━━ Supplied text
Between August 2014 and June 2015 I carried out fieldwork in Guéra, Chad, a mountainous region which lies between the desert of the Sahel and more fertile savannahs to the south. I tried to understand the way people handle the memory of the slave raids from the neighbouring Wadai sultanate: an important player in trans-Saharan trade from the seventeenth century to the early twentieth century. I was particularly interested in learning about how people talk about slave raids and the slave camps where raiders used to assemble their victims for months or years before handing them over to traders. The people of Guéra were not necessarily enslaved, but their history was shaped be the fact that they could have been. The memory of having been potentially enslaved lingers on in contemporary political dynamics. In this piece I am particularly interested in one group of people who are known locally as the descendants of slaves, although they reject this label: the Yalnas.

Who were the Yalnas?

Yalnas have two main characteristics that distinguish them from the Hadjiray, or the ‘people of the mountains’, which is a collective term for the people of Guéra. While the Hadjiray were pagans when the French colonised Chad, the Yalnas were already Muslim. And instead of speaking the local language at home, they use Chadian Arabic as their mother tongue.

The term Yalnas means ‘the sons of the people’ in Chadian Arabic. This may initially appear to be a neutral expression, but it nonetheless has a negative connotation: they became Yalnas because it was impossible for them to establish any other ancestry or origin. I heard two versions of the story for why this was the case. The first version was offered by non-Yalnas, who reported that their origin can be traced to 1911, when the French defeated the Wadai Sultanate and freed many slaves previously held in camps. Since most slaves were said to have spent significant time in slave camps, they were not able to find their families or communities once they were freed. This made it necessary for them to be described in generic and non-specific terms. One respondent reported that “the Yalnas arrived together with the French. We don’t know very well from where do they come from, but what we know is that they have no unique family”.

The second version of the story, which Yalnas tell about their own origins, also relates to slavery. In this case, however, they self-identify as the descendants of the enslavers rather than the enslaved.

Our grandparents were members of Wadai sultan family … Then, one day, the French arrived. The grandparents understood that French were strong and would have controlled the whole region, so they decided to negotiate with them. When they were asked who they were and who were all the people in the village, they could not say the truth, as the French were still fighting against Wadai. Hence they just told the French that they were all ‘Yalnas’, sons of the people.

There are no written sources about pre-colonial Guéra, which can help support either the first or the second version of the Yalnas’ origins. In 1923, when the French organised the administration of the region, the Yalnas were recognised as a distinct local group and awarded two of the Guéra cantons – gaining formal control of the land and their own political representative in the guise of a chef de canton.
━━━━
━━ Material supplied
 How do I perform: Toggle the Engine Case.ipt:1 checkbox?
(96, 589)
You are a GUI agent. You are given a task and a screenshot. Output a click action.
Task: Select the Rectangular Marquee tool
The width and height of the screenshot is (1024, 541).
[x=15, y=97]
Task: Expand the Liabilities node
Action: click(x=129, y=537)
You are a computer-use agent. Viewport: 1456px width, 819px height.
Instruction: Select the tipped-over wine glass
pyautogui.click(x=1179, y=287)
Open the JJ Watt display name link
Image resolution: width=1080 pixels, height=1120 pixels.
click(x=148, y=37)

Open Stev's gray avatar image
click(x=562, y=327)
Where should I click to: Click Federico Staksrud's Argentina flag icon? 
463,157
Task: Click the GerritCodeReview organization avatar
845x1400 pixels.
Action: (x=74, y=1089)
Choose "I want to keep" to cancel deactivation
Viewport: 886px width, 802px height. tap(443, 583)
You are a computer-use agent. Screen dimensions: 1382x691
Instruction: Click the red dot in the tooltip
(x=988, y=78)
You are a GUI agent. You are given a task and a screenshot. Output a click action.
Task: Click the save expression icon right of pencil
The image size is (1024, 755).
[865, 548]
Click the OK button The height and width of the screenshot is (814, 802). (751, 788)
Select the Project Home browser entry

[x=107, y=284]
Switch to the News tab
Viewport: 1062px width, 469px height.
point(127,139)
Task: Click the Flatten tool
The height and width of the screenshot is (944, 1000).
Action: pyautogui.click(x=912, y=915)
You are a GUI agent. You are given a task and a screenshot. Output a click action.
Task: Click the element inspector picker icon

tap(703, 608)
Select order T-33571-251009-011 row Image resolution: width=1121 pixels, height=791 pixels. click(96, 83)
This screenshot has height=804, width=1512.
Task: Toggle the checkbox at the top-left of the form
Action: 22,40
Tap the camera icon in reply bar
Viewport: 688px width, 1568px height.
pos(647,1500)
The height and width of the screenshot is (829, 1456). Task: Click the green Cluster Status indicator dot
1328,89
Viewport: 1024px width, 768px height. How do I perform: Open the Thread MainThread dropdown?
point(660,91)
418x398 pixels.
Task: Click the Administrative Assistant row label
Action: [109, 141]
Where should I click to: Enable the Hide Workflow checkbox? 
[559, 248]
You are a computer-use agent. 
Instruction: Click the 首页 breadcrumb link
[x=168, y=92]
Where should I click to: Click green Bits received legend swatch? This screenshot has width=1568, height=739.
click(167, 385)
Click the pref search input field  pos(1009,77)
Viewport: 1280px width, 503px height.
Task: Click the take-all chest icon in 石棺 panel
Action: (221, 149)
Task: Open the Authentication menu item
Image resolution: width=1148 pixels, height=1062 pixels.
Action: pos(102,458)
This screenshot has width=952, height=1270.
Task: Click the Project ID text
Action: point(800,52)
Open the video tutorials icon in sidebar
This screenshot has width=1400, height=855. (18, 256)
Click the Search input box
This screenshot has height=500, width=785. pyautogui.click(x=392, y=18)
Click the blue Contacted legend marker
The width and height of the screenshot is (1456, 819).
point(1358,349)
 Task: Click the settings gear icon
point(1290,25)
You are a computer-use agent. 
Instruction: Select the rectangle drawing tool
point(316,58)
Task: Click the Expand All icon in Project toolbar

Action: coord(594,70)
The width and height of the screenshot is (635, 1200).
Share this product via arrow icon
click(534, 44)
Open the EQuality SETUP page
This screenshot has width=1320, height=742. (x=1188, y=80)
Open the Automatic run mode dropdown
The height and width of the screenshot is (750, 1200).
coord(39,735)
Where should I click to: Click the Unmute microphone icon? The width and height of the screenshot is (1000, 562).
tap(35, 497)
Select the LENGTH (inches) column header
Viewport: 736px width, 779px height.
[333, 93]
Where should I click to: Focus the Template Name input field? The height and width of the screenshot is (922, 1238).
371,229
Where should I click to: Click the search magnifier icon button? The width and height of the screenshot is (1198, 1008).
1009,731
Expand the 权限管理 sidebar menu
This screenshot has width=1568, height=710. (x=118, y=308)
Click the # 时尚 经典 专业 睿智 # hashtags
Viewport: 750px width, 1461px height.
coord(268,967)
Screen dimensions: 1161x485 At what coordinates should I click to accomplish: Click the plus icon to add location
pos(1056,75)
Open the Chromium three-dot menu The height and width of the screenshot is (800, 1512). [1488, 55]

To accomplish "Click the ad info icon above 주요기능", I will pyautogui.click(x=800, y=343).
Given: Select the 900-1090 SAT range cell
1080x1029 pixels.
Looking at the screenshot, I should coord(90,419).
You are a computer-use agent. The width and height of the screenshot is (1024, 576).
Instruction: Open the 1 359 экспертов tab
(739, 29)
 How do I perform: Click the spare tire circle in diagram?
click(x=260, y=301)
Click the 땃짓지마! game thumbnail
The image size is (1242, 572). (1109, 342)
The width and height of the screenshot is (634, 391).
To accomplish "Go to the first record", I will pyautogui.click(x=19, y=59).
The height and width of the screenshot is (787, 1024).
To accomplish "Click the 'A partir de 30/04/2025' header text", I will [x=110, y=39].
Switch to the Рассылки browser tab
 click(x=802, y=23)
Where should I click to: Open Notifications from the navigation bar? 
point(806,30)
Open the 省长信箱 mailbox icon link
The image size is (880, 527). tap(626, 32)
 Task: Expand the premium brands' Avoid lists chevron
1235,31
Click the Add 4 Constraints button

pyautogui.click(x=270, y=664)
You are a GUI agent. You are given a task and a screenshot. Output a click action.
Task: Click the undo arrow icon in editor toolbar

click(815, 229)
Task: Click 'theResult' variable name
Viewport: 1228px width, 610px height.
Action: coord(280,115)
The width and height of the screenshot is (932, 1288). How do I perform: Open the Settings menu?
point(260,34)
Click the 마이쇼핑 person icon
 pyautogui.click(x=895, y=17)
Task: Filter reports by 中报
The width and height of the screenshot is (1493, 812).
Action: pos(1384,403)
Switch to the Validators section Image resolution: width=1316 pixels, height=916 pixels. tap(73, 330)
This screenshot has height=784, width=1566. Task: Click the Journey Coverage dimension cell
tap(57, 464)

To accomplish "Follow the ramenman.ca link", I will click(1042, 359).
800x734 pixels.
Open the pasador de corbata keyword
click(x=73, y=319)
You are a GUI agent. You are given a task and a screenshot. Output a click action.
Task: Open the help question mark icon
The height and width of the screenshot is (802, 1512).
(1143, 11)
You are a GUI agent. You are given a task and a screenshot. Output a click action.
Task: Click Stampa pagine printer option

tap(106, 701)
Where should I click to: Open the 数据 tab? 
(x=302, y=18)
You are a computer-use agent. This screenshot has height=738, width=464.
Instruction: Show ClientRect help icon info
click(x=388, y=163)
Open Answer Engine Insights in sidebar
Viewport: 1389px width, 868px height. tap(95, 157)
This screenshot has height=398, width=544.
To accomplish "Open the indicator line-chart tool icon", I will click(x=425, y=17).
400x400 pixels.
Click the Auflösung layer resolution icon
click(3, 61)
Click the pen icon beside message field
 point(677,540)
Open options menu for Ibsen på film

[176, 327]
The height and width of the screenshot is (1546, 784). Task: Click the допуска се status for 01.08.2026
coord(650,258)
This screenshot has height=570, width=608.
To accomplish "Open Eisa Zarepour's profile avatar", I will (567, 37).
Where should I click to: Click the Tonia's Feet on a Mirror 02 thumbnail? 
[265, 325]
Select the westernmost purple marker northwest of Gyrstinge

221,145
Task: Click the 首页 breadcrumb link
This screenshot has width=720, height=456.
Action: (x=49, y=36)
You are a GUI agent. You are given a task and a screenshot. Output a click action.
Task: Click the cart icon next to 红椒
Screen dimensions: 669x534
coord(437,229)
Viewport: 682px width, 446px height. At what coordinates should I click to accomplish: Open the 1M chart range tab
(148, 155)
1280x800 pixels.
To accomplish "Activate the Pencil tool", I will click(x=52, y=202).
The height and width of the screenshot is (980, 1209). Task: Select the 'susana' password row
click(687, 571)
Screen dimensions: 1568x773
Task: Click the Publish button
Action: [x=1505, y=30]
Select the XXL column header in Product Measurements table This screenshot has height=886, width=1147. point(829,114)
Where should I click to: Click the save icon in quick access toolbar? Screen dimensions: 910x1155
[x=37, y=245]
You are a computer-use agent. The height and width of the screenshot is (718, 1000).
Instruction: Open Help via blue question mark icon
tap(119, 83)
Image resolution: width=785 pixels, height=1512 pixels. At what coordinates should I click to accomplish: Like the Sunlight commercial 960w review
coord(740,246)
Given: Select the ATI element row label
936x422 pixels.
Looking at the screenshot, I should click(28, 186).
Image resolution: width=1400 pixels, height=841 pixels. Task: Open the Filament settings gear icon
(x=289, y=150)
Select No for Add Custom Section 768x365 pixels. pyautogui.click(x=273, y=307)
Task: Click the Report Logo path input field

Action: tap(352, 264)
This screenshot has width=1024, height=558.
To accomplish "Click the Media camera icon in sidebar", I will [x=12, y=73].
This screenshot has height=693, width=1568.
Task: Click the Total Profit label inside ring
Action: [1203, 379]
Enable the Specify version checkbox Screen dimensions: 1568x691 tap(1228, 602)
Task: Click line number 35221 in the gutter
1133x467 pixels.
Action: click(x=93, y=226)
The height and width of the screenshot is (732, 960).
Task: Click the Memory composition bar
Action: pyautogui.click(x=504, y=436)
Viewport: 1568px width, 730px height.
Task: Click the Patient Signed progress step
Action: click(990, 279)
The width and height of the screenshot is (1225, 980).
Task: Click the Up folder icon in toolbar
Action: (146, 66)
━━━━
Set exercise A:
In the text on the Yalnas of Guéra, what does the term Yalnas mean in Chadian Arabic?
Set exercise B:
Translate this sentence from the text on the Yalnas of Guéra into French: "While the Hadjiray were pagans when the French colonised Chad, the Yalnas were already Muslim."

Finished answer A:
It means "the sons of the people."

Finished answer B:
Alors que les Hadjiray étaient païens lorsque les Français ont colonisé le Tchad, les Yalnas étaient déjà musulmans.